■ Your assignment ■
From the line containing "The image size is (1568, 772)." down to the last line of the data, output each line word for word and include nothing else.

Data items
※ ※ ※

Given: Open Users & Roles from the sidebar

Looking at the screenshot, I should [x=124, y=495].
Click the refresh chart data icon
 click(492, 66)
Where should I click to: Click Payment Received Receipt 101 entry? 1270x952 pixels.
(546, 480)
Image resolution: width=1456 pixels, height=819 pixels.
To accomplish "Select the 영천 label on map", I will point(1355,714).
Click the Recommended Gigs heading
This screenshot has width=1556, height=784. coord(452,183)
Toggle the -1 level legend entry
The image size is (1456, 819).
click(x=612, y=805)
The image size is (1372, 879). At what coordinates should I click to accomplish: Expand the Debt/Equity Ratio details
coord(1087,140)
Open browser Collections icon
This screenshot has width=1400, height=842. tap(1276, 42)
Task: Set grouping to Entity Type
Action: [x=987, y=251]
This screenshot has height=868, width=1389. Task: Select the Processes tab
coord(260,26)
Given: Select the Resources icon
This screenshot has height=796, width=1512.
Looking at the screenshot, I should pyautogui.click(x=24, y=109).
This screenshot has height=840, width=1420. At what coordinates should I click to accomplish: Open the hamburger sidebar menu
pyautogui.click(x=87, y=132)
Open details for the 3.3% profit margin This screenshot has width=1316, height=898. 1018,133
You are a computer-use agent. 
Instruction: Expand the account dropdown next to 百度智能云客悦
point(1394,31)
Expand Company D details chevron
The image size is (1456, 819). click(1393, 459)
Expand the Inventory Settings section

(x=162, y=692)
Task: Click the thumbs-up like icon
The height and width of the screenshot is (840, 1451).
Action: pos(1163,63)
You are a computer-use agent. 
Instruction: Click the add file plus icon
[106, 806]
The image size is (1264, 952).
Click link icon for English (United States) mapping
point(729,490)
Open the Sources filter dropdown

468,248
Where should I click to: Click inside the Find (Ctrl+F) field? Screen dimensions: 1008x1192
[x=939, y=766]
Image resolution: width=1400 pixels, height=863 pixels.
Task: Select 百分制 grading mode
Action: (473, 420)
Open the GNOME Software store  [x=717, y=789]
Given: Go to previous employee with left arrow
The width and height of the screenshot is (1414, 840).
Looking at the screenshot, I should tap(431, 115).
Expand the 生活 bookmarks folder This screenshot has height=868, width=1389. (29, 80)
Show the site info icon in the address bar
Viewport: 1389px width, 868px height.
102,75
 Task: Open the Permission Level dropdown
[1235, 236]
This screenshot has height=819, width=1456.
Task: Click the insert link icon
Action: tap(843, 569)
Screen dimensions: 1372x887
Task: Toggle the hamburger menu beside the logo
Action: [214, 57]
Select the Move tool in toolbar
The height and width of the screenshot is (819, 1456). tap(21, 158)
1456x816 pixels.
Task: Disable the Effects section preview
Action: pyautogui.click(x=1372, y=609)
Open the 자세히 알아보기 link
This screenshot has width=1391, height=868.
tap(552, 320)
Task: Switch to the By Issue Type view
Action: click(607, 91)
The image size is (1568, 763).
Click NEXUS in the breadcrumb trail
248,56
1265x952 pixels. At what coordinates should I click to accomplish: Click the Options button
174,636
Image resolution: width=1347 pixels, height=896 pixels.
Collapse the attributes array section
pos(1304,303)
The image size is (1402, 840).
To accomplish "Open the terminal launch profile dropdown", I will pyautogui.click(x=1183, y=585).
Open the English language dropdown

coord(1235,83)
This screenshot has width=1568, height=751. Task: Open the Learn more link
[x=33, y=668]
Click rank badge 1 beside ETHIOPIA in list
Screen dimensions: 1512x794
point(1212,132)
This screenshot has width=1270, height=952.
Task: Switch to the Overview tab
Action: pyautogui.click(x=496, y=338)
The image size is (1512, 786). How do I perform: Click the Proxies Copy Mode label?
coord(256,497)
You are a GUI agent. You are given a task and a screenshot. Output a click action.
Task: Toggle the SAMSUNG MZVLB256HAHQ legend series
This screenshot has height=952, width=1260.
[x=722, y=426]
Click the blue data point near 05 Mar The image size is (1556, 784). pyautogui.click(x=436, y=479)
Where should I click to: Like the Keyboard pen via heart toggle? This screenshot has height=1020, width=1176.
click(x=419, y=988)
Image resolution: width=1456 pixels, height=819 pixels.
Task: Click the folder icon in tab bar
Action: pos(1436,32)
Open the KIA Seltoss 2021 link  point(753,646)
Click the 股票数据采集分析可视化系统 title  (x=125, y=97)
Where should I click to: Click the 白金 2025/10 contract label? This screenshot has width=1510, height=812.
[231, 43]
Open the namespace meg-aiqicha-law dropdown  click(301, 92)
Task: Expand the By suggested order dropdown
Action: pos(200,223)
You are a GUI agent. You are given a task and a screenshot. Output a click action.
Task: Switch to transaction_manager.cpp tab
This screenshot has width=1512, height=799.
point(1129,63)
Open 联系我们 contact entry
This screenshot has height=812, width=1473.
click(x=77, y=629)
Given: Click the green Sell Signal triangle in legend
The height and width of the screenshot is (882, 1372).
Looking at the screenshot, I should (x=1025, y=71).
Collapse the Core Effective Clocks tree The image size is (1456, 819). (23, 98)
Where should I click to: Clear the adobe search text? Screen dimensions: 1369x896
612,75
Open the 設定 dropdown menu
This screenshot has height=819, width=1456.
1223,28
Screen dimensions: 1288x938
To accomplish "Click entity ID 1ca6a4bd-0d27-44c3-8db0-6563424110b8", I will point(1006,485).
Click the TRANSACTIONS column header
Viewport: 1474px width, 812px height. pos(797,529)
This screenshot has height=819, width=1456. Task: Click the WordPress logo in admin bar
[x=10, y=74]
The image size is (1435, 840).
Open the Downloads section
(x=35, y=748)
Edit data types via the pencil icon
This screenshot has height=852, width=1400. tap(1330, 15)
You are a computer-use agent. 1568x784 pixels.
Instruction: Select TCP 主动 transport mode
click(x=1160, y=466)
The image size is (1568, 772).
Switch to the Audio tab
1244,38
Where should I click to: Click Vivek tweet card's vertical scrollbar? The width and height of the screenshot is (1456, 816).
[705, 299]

※ ※ ※

■ Solved exercise ■
The image size is (1568, 772).
Switch to the Audio tab
1244,38
Where should I click to: Click Vivek tweet card's vertical scrollbar? The width and height of the screenshot is (1456, 816).
[705, 299]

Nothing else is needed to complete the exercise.